The state’s business community got a dose of good news recently when the Connecticut Airport Authority officially was granted its pilot license to take over control of Bradley International Airport and five other state-owned airports.
Transferring authority of Bradley, a significantly underutilized economic development asset, from the Department of Transportation to an independent agency should help sidestep a bureaucratic decision making process that hasn’t moved fast enough to respond to airlines and businesses.
Still, CAA’s task won’t be easy, particularly at a time when small-to-midsize airports are seeing fewer flights and seats. Just last week, the Federal Aviation Administration announced that Bradley’s 2012 passenger count slipped by 4.5 percent.
The CAA must focus on three core growth areas. First, they need to reverse the declining passenger counts by adding more flights and carriers. Some progress has been made this year with the addition of nonstop flights to Los Angeles, Atlanta, and Florida. But Bradley needs to expand its U.S. reach further to the south and west coasts, locations where many Connecticut companies operate or do business in.
CAA must also bring back an international flight beyond North America. Europe is one of Connecticut’s top trading partners, yet Bradley doesn’t have a direct flight to any European country. This limits potential trade growth. It also gives international firms more reason to consider Boston or New York for their U.S. locations.
Finally, CAA must focus on further developing the business district around Bradley, which could become a significant logistics hub. In 2010 state lawmakers expanded the Bradley Development Zone to provide greater economic incentives for businesses to locate in the region, yet few deals have been announced.
It’s that kind of inactivity that has plagued Bradley Airport for years. Hopefully a more agile, business savvy decision-making body can reverse course.
Electric vehicle cure
Compared to most state government initiatives, Connecticut’s $200,000 investment to finance the doubling of electric vehicle charging stations is a drop in the bucket.
Yet, this latest effort in the state’s energy plan seems to be putting the cart before the horse.
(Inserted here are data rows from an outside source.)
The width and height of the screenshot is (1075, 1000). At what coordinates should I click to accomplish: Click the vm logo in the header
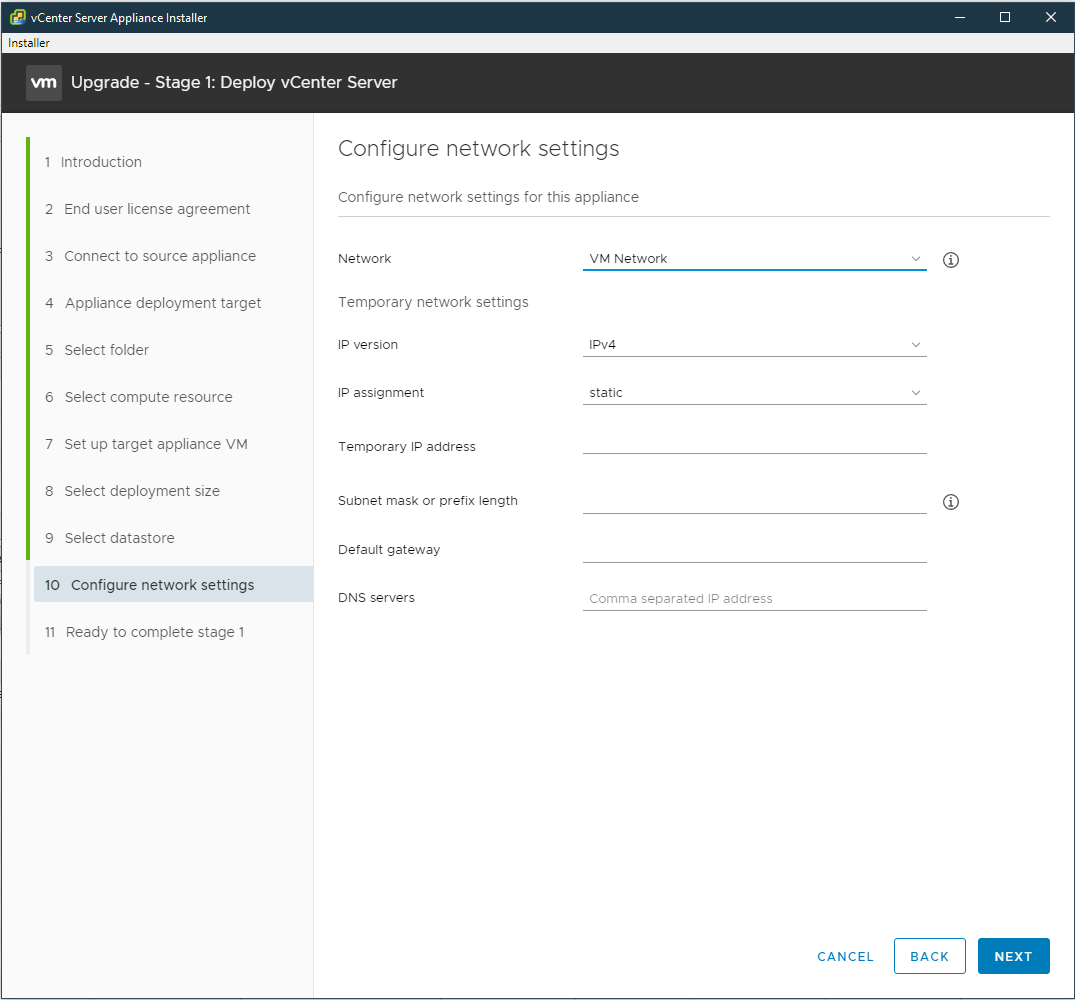43,83
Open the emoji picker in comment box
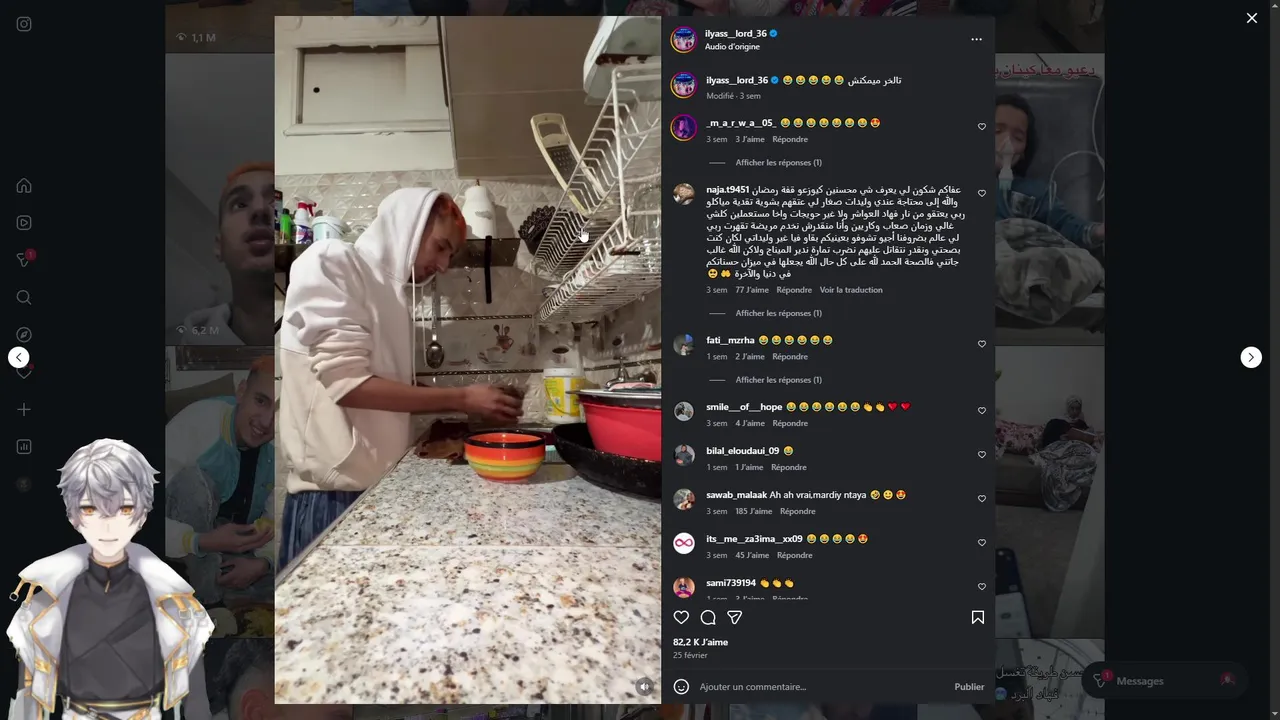 681,686
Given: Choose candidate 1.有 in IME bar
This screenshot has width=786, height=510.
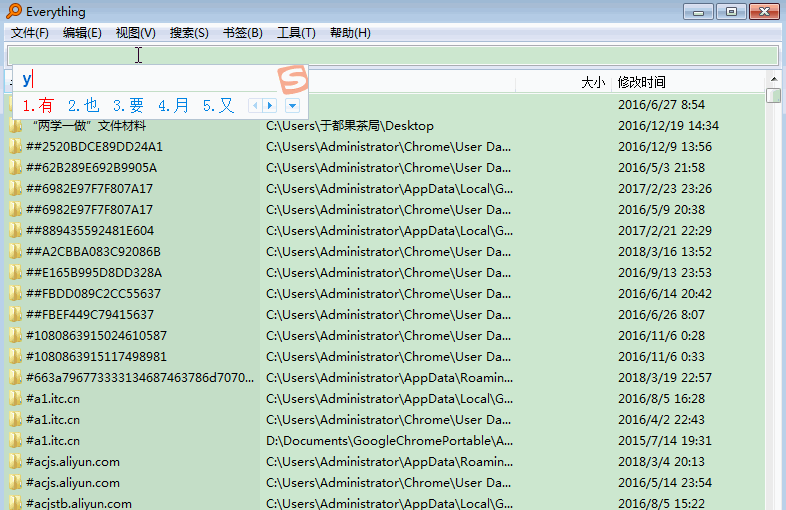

There can’t be more than a few hundred electric vehicles (EVs) operating in Connecticut. Increasing the number of publicly available charging stations from 81 to 200 seems excessive.
But when it comes to switching the driving public away from gas powered vehicles, the state must be proactive. Having EV infrastructure out and visible should encourage more drivers to pick EVs when they switch out their current vehicles. The idea of curing range anxiety — the concern that EVs will run out of juice before reaching a station to recharge — can’t be understated. It’s also a plus that the incentive program focuses on lifetime costs rather than upfront costs. EVs may be more expensive to buy than gas guzzlers, but their fuel costs are less than half regular unleaded. Convincing motorists to think long term certainly is worth $200,000.